Questions on the material:
1. Answer these questions using the bottled-water column below.
(a) Who runs the Penn arm of the Think Outside the Bottle campaign?
(b) What share of the human body does the column say water makes up?
(c) What does the column say a "bubbler" is?
2. Continue the bottled-water column below from the point where it stops.

Document passage:

▼

Pay a little more for a bottle of water, help a thirsty child in the third world. Sounds great, right?
The founder of Ethos Water was on campus two weeks ago to describe how this business model is going to save the planet.
As far as bottled water goes, Ethos is all right - I mean, if I'm going to allow someone to commodify something essential to my survival, the profits might as well build a well in Bangladesh rather than a pool in an executive's backyard.
But with Americans' growing reliance on bottled water, Ethos will have to help out some people in this country in a few years.
Penn students are no exception - we all know people, probably many people, who refuse to drink tap water, insisting that they'll contract all manner of 19th-century infectious diseases or that the taste is unacceptable.
But drinking bottled water is one of the worse things a person can do for public health, the environment and one's pocket.
"Water is about as necessary to life as you can get," said Anil Venkatesh. The Engineering and College junior runs the Penn arm of the Think Outside the Bottle campaign, a national initiative to draw attention to the hidden costs of bottled water and to promote the use of public-water systems.
We all sat through high-school biology - the stuff makes up 70 percent of the human body and it covers the same percentage of the earth's surface. Remember those diagrams of the water cycle? Individual molecules of H2O circulate unstoppably, through plants and animals and people and raindrops and waves on the ocean.
But in the past decade or so, companies like Coke and Pepsi and God help us, something crystal-studded called Bling H2O ("couture water that makes an announcement like a Rolls Royce Phantom".!) have managed to convince us that it's possible to own water.
Think about how ridiculous that is.
When I fork over my dollar-change for 20 ounces of Aquafina (or, you know, my $50 for a bottle of Bling) I now own millions of molecules that used to "belong" to Pepsi, which appropriated them from "public-water sources," according to the company's Web site.
Let's get this straight.
We pay taxes so that our cities can provide services like, oh, water, a naturally occurring substance, and then we pay corporations again for the privilege of drinking that same water run through a filter a couple times and decorated with a pretty label?
At roughly six cents a fluid ounce, I'm never using a toilet again - I'm going to bottle my output and sell it for beer money.
Water's become a status symbol instead of a human right. You've got your Fiji, he's got his Evian and the poor kids are relegated to the bubbler (that's a water fountain, for those not from the Midwest).
This "reduce[s] the public confidence in tap-water systems," said Venkatesh.

▲

Source material:
▼

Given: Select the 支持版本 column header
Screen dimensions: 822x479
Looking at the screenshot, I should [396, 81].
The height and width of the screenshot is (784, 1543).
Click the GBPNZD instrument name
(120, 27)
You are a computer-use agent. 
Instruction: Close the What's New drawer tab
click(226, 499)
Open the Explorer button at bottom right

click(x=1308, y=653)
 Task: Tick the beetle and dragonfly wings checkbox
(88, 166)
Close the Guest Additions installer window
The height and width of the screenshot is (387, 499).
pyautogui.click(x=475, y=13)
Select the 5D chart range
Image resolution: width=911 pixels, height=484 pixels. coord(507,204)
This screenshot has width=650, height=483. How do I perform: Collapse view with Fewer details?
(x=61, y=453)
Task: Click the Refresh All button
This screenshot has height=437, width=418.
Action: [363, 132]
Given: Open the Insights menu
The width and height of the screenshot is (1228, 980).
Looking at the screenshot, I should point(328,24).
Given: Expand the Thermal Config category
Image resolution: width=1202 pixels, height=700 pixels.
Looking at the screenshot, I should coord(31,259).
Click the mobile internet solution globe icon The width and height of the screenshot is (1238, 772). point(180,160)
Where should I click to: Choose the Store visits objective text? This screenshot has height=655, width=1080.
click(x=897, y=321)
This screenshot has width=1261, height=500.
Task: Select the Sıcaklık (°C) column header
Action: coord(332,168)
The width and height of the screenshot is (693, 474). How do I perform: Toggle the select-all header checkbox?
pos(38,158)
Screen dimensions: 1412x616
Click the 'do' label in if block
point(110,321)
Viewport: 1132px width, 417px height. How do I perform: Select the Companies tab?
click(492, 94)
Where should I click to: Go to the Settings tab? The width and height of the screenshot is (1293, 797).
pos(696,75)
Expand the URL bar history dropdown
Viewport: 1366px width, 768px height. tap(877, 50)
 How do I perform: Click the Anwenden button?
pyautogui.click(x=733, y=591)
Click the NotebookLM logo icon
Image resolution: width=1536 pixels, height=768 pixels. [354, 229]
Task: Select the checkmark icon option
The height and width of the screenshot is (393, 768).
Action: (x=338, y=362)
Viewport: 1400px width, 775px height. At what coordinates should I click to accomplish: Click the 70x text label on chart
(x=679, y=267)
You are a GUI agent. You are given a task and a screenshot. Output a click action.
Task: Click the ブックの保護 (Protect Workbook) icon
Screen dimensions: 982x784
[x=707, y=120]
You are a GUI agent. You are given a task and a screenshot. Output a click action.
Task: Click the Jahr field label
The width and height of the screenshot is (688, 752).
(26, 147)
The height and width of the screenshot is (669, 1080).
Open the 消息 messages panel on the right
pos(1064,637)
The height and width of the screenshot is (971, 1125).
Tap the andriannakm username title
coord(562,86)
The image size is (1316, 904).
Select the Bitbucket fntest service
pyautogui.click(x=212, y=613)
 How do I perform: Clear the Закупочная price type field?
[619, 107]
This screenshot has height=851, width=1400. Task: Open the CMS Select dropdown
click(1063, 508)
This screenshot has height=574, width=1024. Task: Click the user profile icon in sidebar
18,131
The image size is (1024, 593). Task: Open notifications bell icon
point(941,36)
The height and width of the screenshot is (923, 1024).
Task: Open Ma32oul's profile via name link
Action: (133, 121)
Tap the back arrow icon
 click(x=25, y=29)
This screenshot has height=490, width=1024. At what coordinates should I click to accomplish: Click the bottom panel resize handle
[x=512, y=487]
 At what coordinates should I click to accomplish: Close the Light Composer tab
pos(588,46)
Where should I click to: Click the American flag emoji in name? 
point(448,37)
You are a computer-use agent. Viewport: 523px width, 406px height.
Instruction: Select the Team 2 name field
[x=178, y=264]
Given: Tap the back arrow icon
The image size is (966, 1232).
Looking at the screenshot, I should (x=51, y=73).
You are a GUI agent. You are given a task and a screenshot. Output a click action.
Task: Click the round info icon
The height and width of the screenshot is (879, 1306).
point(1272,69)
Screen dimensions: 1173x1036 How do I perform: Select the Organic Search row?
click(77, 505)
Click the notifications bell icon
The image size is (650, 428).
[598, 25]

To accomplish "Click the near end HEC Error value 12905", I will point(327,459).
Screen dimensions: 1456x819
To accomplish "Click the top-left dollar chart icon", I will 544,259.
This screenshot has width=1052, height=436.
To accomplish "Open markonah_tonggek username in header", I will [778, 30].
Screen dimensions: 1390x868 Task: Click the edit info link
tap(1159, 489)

▲

Solved tasks:
1.
(a) Anil Venkatesh
(b) 70 percent
(c) A water fountain

2.
In order to ensure a continued high quality of public water - and the Philadelphia water department hasn't had a health violation in over 10 years - all sectors of society need to make this a priority.
True, there are some places where it's still necessary to use bottled water. Venkatesh cited the high levels of lead in Washington, D.C. water as a cause for concern. In disaster areas, municipal water systems often just aren't functioning. And very occasionally a person just needs a drink and there's nothing else available.
Luckily, Penn's not a disaster zone, and Philly has clean tap water. Furthermore, every residence has access to a sink, and academic buildings are overflowing with bubblers. Reusable bottles are cheap and available in many stores near campus, so there's no reason not to carry your own water.
Not only would this return drinking water at Penn to its proper status as a right, not a commodity, it would ease the burden we put on the environment.
"The entire energy costs of the lifecycle of a bottle of water [are] equivalent . to filling up a quarter of each bottle with oil," states Corporate Accountability International, Think Outside the Bottle's parent organization.
By filtering, bottling, packing and shipping all of these exotic waters (and by exotic I mean, of course, the relatively low 60 percent of bottled water that is not tap water), we're wasting an incredible amount of natural resources.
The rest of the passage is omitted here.